A 17-meter boat was carrying at least 120 people before it sank off the coast of Ayvacik, a town across from the Greek island of Lesvos, according to the Dogan news agency. The agency says at least five of those dead are children while almost 40 dead bodies have been discovered.

"Local people woke up to the sound of screaming migrants and we have been carrying out rescue work since dawn. We have an 80-kilometre-long coast just across from Lesvos, which is very hard to keep under control", Mehmet Unal Sahin, the mayor of Ayvacik, told CNNTurk.

Turkish coast guards have managed to rescue 75 people so far near the resort of Ayvacik, located in the Marmara Region, popular with tourists.

The migrants were admitted to the hospital with hypothermia symptoms. The survivors allegedly came from Afghanistan, Syria and Myanmar.

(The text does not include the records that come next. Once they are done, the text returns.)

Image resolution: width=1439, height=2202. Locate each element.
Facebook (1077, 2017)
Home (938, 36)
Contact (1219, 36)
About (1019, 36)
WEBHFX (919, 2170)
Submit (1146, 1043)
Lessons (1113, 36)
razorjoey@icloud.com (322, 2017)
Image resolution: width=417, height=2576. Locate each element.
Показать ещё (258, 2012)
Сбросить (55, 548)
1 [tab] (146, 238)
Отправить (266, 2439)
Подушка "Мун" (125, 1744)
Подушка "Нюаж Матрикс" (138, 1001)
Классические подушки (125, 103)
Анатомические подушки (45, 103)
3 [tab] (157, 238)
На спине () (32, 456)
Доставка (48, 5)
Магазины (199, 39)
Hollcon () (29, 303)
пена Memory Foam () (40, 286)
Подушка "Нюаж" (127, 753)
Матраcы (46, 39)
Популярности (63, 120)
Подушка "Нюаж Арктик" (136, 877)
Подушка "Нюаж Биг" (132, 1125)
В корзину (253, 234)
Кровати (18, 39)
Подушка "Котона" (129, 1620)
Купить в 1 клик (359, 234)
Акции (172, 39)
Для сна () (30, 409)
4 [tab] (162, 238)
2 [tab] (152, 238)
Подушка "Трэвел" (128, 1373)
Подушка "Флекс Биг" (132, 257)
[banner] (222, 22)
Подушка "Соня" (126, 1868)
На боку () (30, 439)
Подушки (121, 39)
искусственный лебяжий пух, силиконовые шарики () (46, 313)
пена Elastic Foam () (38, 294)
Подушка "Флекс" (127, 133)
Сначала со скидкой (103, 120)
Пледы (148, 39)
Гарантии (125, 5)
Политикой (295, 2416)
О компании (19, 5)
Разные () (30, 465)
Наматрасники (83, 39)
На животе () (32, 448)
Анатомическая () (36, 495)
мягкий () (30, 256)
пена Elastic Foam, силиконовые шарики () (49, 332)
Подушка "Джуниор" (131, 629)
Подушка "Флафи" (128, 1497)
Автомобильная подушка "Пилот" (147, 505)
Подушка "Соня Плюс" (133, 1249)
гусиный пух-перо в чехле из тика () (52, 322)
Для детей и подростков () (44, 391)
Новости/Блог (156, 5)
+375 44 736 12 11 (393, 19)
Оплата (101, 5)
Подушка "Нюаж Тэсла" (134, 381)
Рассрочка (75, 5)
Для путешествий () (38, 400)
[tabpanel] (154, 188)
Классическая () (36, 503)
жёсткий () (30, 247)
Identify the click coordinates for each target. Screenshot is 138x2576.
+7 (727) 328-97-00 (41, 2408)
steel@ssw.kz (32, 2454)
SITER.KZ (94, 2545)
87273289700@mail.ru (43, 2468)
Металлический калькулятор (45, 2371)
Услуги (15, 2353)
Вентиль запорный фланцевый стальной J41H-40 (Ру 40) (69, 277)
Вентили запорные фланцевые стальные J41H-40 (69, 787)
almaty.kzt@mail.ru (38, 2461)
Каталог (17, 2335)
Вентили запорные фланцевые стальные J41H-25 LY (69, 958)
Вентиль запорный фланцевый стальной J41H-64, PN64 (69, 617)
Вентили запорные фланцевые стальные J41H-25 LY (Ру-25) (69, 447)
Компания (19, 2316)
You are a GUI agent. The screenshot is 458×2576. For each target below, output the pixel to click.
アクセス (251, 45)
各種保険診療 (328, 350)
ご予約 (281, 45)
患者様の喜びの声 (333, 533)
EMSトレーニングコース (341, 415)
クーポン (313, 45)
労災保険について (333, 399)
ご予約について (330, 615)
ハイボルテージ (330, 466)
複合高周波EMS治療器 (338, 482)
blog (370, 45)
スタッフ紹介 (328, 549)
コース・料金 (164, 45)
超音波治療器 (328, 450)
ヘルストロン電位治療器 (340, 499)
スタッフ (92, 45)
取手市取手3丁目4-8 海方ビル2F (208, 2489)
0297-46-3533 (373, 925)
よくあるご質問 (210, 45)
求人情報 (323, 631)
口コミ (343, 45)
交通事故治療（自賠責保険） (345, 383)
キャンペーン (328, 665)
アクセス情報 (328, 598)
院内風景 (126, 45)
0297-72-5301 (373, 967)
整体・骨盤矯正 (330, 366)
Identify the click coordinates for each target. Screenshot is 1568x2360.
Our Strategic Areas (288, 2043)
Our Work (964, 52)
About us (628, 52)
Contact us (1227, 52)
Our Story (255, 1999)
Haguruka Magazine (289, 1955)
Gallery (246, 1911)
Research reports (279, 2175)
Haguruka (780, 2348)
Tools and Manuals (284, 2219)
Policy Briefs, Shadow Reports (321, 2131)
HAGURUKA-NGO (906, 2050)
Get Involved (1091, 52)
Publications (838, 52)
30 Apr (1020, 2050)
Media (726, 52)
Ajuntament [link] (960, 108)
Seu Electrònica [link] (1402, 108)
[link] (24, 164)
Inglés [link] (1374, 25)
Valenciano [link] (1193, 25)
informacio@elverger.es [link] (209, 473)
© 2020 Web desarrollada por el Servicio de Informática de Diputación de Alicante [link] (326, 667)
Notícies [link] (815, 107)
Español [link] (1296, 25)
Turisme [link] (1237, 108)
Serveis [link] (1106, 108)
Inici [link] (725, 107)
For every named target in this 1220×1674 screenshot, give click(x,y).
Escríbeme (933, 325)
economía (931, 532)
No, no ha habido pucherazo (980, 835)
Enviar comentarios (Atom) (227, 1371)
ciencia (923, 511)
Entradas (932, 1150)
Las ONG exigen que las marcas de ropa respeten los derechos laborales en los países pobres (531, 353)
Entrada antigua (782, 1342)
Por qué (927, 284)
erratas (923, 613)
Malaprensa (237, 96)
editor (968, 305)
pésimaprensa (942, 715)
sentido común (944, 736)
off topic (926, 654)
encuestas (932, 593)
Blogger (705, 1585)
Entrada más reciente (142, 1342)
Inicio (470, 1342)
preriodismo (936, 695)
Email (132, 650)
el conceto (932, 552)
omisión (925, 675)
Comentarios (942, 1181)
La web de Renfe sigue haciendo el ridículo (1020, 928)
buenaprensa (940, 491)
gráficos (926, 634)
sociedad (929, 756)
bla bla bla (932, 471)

However, the number of victims may be higher, as the rescue teams are still conducting search and rescue operation.

Over 210 people have died this year so far trying to make the dangerous sea crossing from Turkey to Greece, according to estimates by the International Organization for Migration. Last year more than 700 drowned or were reported as missing in the Aegean Sea. The organization called the Mediterranean Sea, which claimed the lives of 3,700 people attempting to reach Europe in 2015, the world’s “deadliest.”

Turkey is a primary destination for asylum seekers and migrants who want to cross to Europe. About 500,00 refugees from Syria fled the embattled country through Turkey since the beginning of the Syrian military conflict.

People, forced to abandon their homes by the perils of the war, often venture into Europe in overcrowded rubber boats, without any protection, as was in the case with Alan Kurdi, a three-year-old Syrian boy who drowned in September last year on his route to the Greek island of Kos. After the pictures of his body washed ashore in Turkish resort city of Bodrum, made global headlines, he became a symbol of the struggles the refugees have to endure trying to make it to Europe.

Turkey now hosts more than 3 million refugees, with about 2.5 million of them from Syria.

Last November, Turkey pledged to curb the flow of migrants streaming through its territory to the EU in return for 3 billion euros ($3.3 billion) of financial aid designed to provide better living conditions for the Syrian refugees already living in Turkey.